Manhattan District Attorney Cyrus Vance called encryption on iPhones a "gift to sex traffickers," the Washington Post reports. In his written testimony for the Senate Judiciary Committee, Vance called for "federal legislative action" to prevent Silicon Valley companies from making themselves "the unregulated gatekeepers of critical evidence." At the Senate Judiciary Committee's hearing today, Facebook’s Product Management Director for Privacy Jay Sullivan will defend Facebook's plan to implement end-to-end encryption across all of its messaging applications. In anticipation of the hearing, more than a hundred organizations, industry groups, and individuals published a letter addressed to officials in the US, the UK, and Australia arguing that the dangers of weakening encryption outweigh the benefits.
David Kaye, the UN special rapporteur on freedom of expression, yesterday urged the Ethiopian government to stop arbitrarily shutting down the Internet in the country, according to Reuters. Ethiopia only has one Internet service provider, and it's owned by the state.
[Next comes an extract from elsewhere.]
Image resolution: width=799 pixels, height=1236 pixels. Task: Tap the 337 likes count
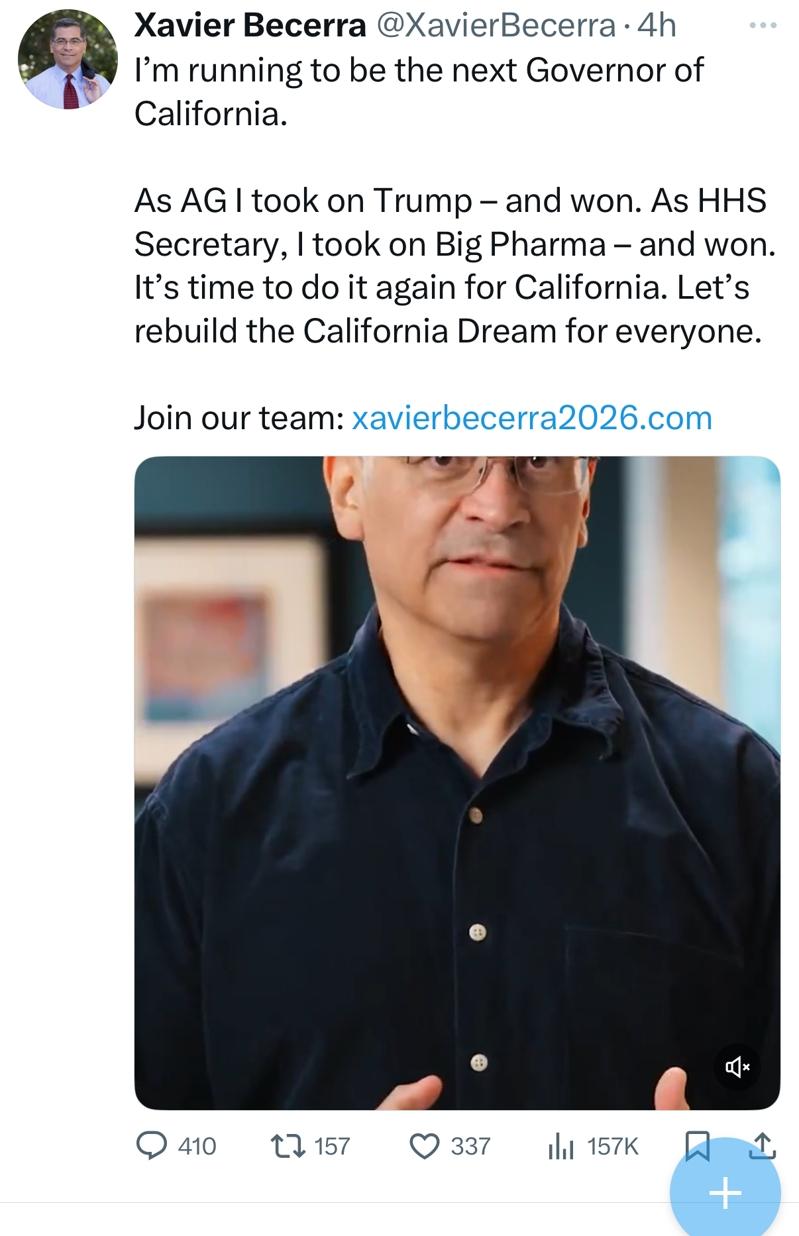pos(471,1146)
The government most recently shut off the Internet last Thursday, saying it was necessary to mitigate a cyberattack that was targeting financial institutions.
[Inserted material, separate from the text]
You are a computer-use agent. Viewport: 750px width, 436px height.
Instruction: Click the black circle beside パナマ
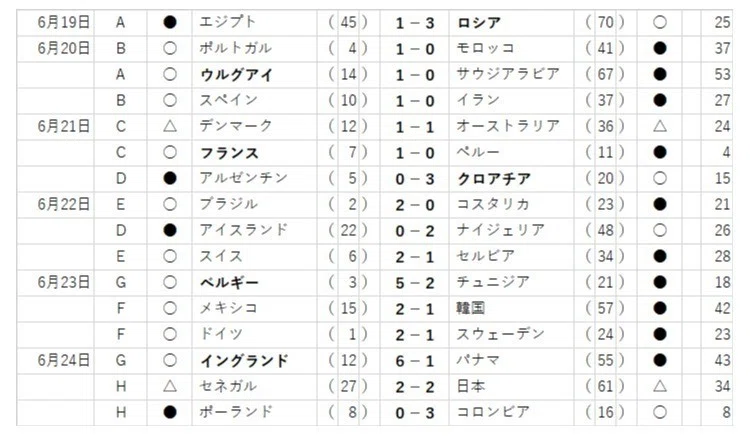tap(660, 360)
The Wall Street Journal notes that the European Union is making moves toward implementing its own version of the United States's Magnitsky Act. Euractiv cites the EU’s new chief diplomat Josep Borrell as saying, "We have agreed to launch the preparatory work for a global sanctions regime to address serious human rights violations, which will be the European Union equivalent of the so-called Magnitsky Act of the United States."